生温い液体が、鼻から流れてきているのがわかったけれど

それすらどうでもいいことの様に思えた。

 
どのくらいの時間、そうしていたのか。

 
いつの間にか「何者か」は、道に倒れたままのあたしの横にやって来ていた。

「…大丈夫…?立てる?」
 
声が近くに聞こえた。
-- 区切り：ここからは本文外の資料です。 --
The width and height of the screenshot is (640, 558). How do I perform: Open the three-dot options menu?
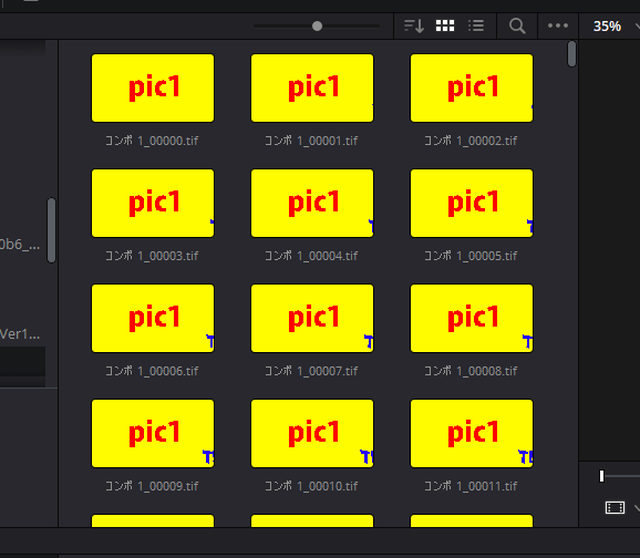tap(558, 26)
しゃがみ込んでいるのか。

「ごめん…捕まえられなかった…俺、足遅いんだよな…ほんとごめん…」
 
ぼうっとした意識の中で、ふと思う。
 
この声は、確かどこかで聞いた事がある…

そう…確かに……
 
あたしは恐る恐る、顔を覆っている両手をはずしてみた。

「あ…」

「…あれっ…!?」

目を見開いて驚く、その顔は。
 
あの、母親の病院に行った日に出会った、居眠りチャリ運転の男ーートモロウだった。

「……えっ…と……」

「…てか、ちょっと…喋らないで」
 
顔よく見せて、と言いながらトモロウはポケットから100円ライターを取り出した。
 
小さな炎に照らされる、あたしの顔。
 
どんな感じなの?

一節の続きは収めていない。